Extracted data entries

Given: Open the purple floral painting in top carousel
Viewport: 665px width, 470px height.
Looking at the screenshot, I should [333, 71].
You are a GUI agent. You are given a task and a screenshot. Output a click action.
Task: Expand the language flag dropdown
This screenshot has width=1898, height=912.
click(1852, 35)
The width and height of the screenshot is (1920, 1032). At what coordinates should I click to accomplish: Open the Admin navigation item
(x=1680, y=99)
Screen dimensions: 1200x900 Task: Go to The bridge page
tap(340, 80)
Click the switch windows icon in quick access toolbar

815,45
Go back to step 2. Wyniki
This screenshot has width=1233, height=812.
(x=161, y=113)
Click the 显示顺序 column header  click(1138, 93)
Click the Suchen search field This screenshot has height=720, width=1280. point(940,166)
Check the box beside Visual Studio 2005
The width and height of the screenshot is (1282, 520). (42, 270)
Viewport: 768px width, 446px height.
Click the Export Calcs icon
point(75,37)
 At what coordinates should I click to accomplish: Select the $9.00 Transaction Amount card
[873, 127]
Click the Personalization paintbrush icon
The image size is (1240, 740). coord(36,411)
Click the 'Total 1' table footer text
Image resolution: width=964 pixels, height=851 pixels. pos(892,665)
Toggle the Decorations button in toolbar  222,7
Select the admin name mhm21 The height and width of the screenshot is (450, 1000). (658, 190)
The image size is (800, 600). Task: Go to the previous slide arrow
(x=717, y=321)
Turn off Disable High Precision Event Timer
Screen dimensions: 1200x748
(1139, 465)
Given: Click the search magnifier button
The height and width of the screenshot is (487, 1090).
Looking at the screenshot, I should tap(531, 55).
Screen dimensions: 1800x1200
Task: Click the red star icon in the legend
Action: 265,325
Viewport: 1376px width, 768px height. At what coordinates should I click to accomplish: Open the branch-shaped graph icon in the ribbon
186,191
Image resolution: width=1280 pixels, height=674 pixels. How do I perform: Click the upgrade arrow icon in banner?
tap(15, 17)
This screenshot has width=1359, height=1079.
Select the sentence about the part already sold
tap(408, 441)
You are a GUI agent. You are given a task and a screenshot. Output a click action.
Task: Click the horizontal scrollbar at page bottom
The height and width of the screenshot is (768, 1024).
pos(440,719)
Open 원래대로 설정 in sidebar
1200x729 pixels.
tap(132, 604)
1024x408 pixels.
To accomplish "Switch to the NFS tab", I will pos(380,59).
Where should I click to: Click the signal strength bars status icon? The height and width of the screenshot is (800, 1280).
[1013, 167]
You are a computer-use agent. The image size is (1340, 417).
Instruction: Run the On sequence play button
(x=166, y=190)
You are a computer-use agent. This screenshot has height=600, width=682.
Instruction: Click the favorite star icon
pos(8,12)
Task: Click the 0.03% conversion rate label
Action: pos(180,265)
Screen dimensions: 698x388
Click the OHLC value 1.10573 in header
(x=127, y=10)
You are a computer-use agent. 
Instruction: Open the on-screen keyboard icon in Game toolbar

YOUR OBJECTIVE:
In the entries above, find the line holding "Click the Export Calcs icon" and the line holding "Select the admin"; print both of them and every line between, exactly, and nothing else.

RESPONSE:
Click the Export Calcs icon
point(75,37)
 At what coordinates should I click to accomplish: Select the $9.00 Transaction Amount card
[873, 127]
Click the Personalization paintbrush icon
The image size is (1240, 740). coord(36,411)
Click the 'Total 1' table footer text
Image resolution: width=964 pixels, height=851 pixels. pos(892,665)
Toggle the Decorations button in toolbar  222,7
Select the admin name mhm21 The height and width of the screenshot is (450, 1000). (658, 190)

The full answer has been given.